1. Devenue sans objet, la procédure BH.2021.7 est rayée du rôle.

2. Il est statué sans frais.

3. L’indemnité de Me Constantin Ruffieux est fixée à CHF 800.--, TVA incluse, et mise à la charge de l’Administration fédérale des douanes.

4. La requête tendant au versement d’une indemnité pour la détention provisoire subie est irrecevable.

Bellinzone, le 6 décembre 2021

Au nom de la Cour des plaintes du Tribunal pénal fédéral

Le président: La greffière:

Distribution

- Me Constantin Ruffieux - Administration fédérale des douanes, Domaine de direction Poursuites pénale, Antifraude douanière Ouest - Tribunal des mesures de contrainte

Indication des voies de recours Dans les 30 jours qui suivent leur notification, les arrêts de la Cour des plaintes relatifs aux mesures de contrainte sont sujets à recours devant le Tribunal fédéral (art. 79 et 100 al. 1 de la loi fédérale du 17 juin 2005 sur le Tribunal fédéral; LTF).

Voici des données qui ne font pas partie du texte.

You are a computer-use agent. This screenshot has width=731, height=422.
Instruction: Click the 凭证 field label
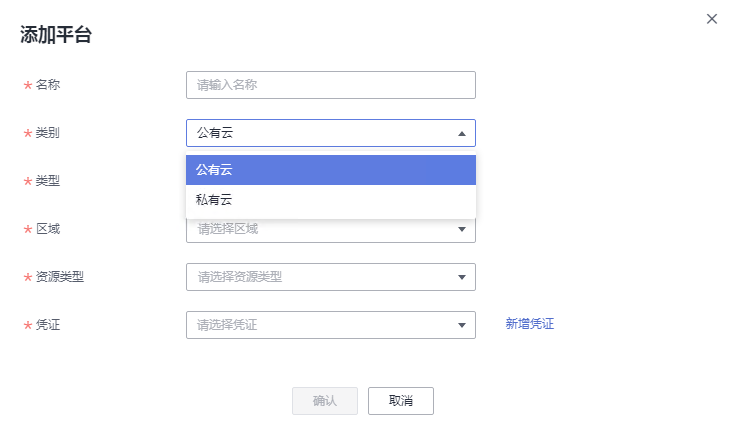(48, 325)
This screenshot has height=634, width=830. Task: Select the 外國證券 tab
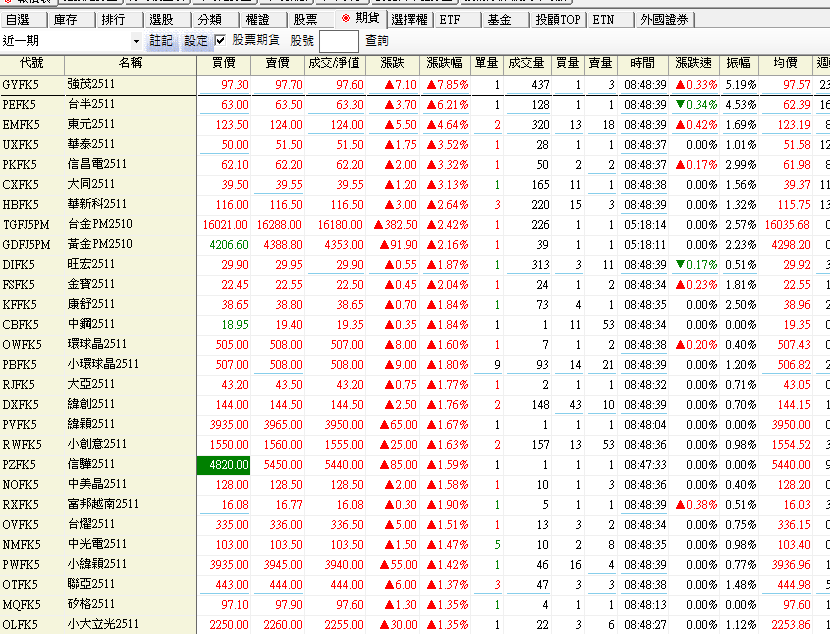(665, 19)
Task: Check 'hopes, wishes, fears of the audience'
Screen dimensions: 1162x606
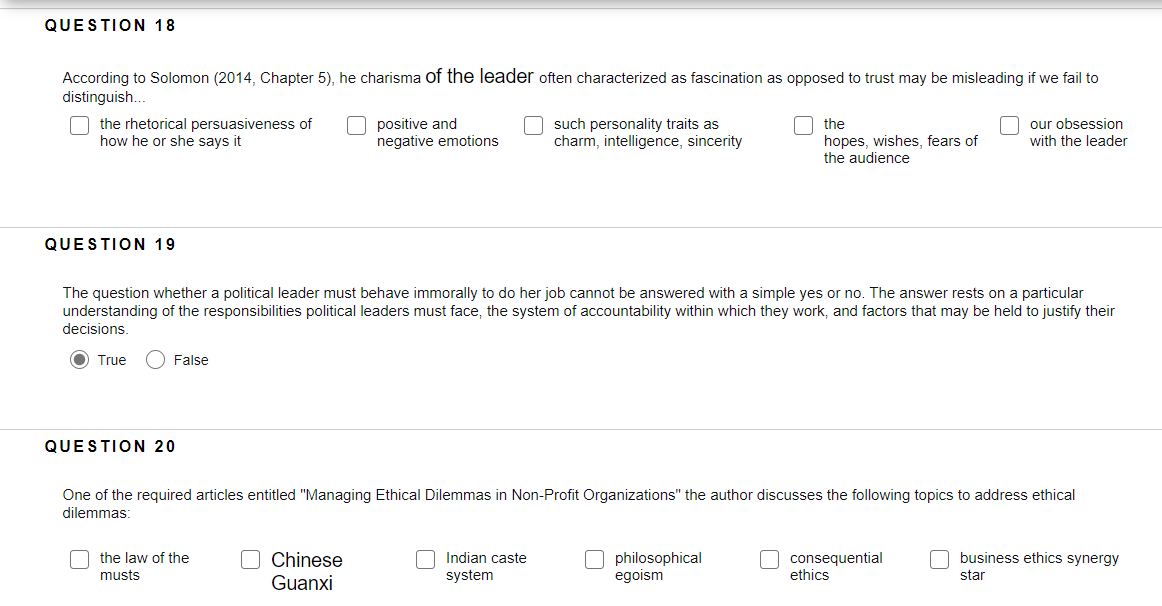Action: pyautogui.click(x=804, y=125)
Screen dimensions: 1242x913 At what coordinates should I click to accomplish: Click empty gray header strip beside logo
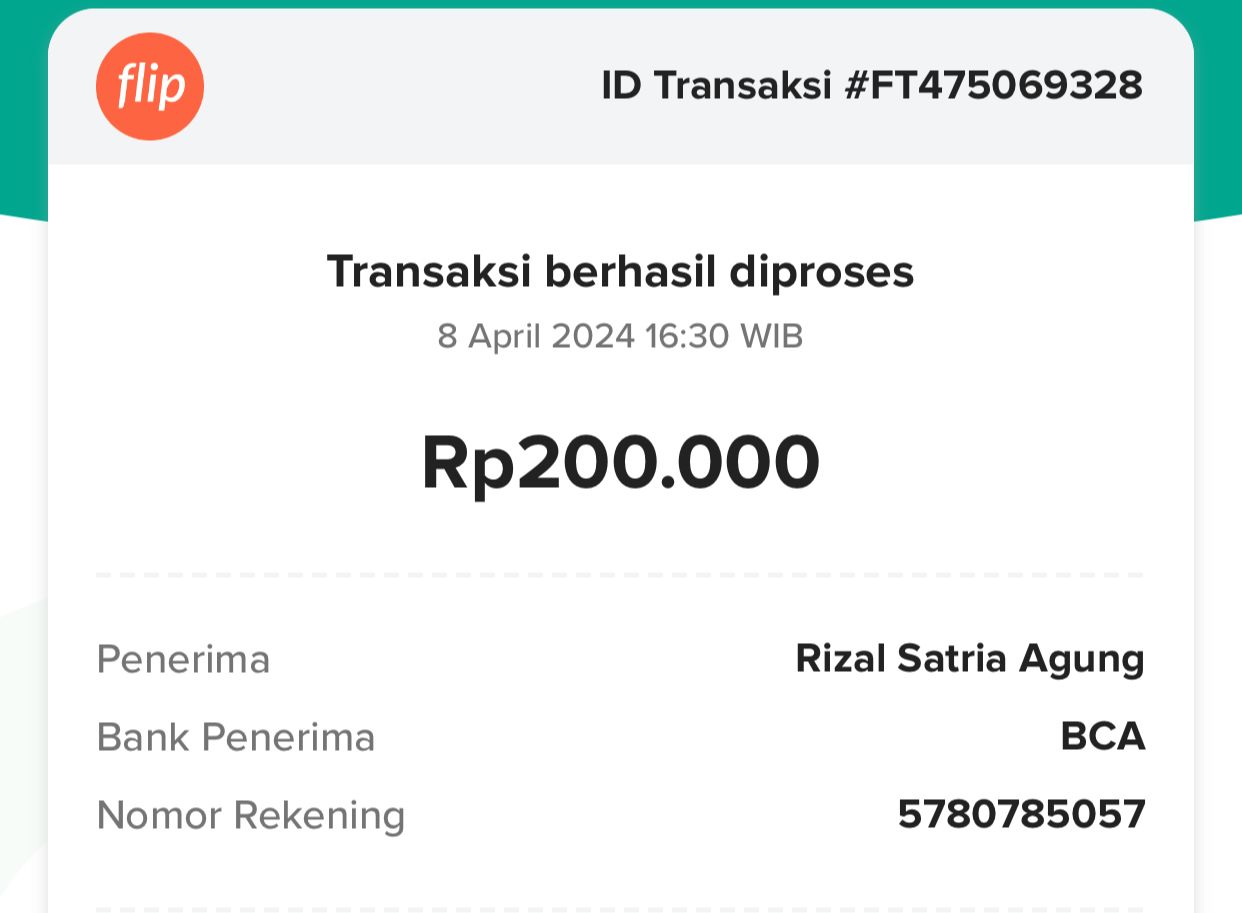click(x=400, y=86)
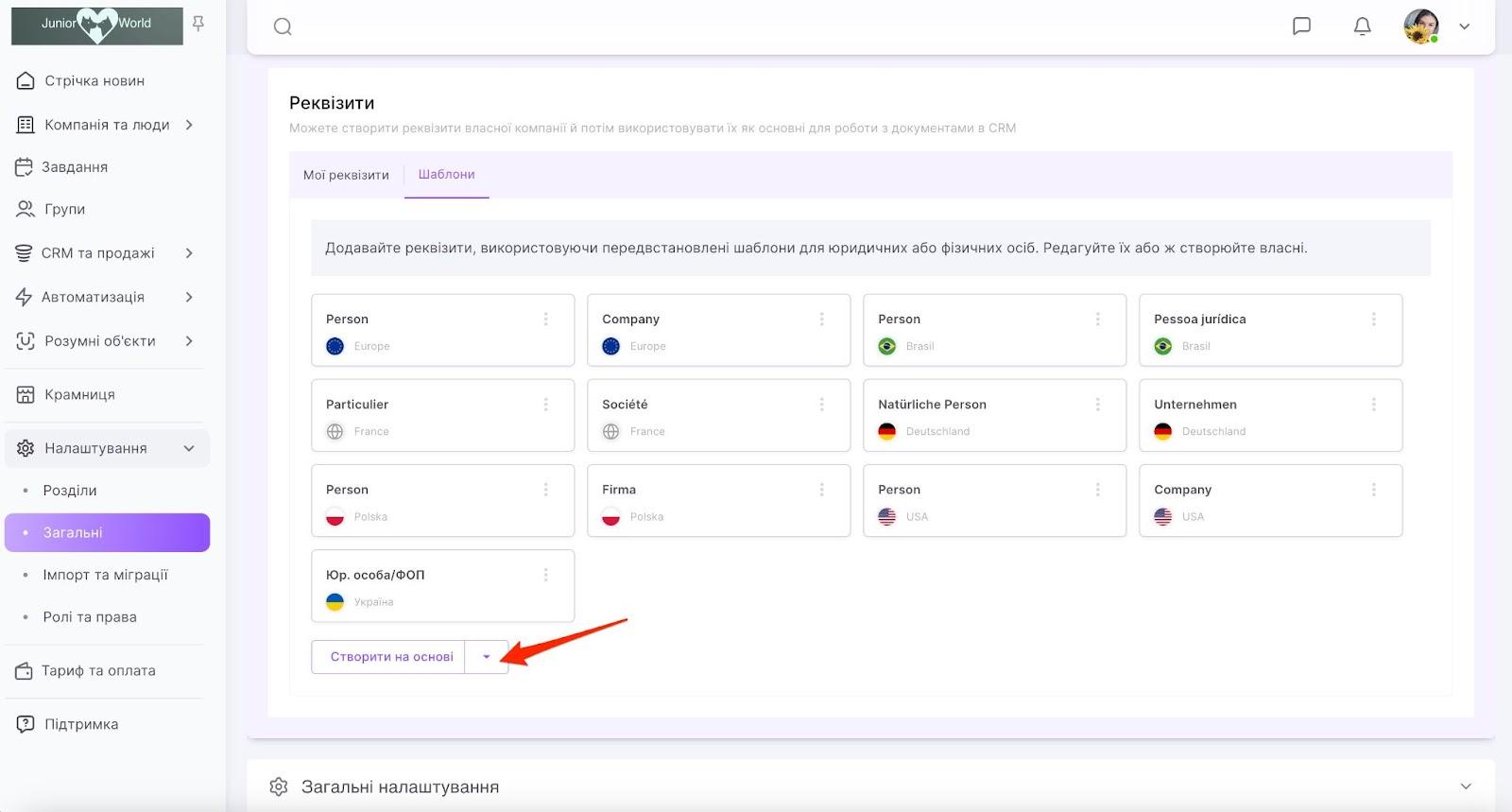This screenshot has height=812, width=1512.
Task: Click Створити на основі button
Action: click(x=391, y=657)
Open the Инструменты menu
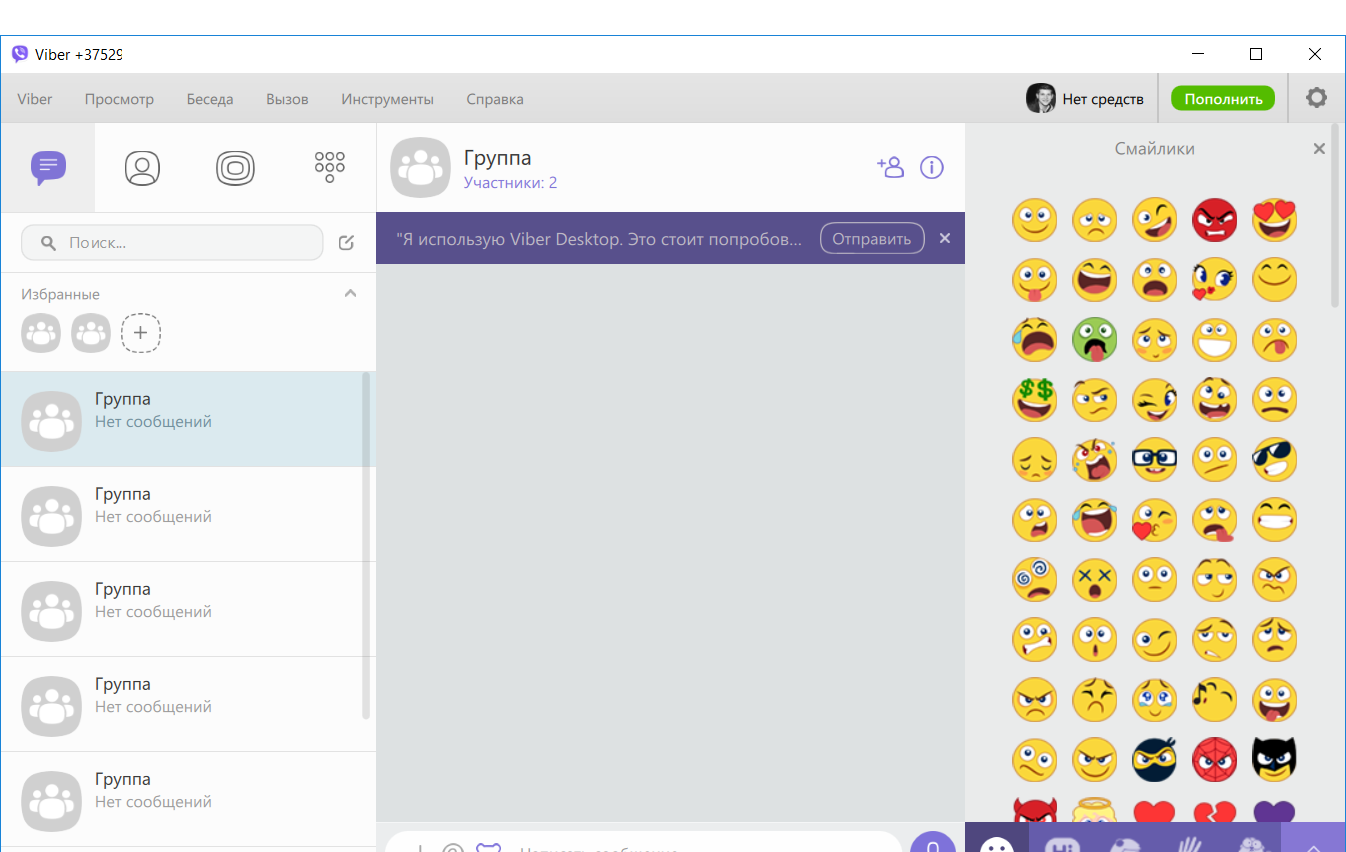This screenshot has width=1346, height=852. pos(387,99)
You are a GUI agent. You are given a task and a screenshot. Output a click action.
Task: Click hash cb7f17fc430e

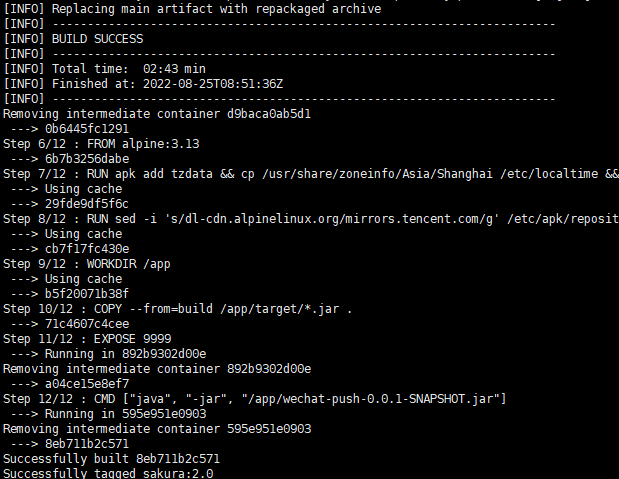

Les mémoires doivent être remis au plus tard le dernier jour du délai, soit au Tribunal fédéral soit, à l’attention de ce dernier, à La Poste Suisse ou à une représentation diplomatique ou consulaire suisse (art. 48 al. 1 LTF). En cas de transmission électronique, le moment déterminant pour l’observation d’un délai est celui où est établi l’accusé de réception qui confirme que la partie a accompli toutes les étapes nécessaires à la transmission (art. 48 al. 2 LTF). La procédure est réglée par les art. 90 ss LTF. Le recours ne suspend l’exécution de l’arrêt attaqué que si le juge instructeur l’ordonne (art. 103 LTF).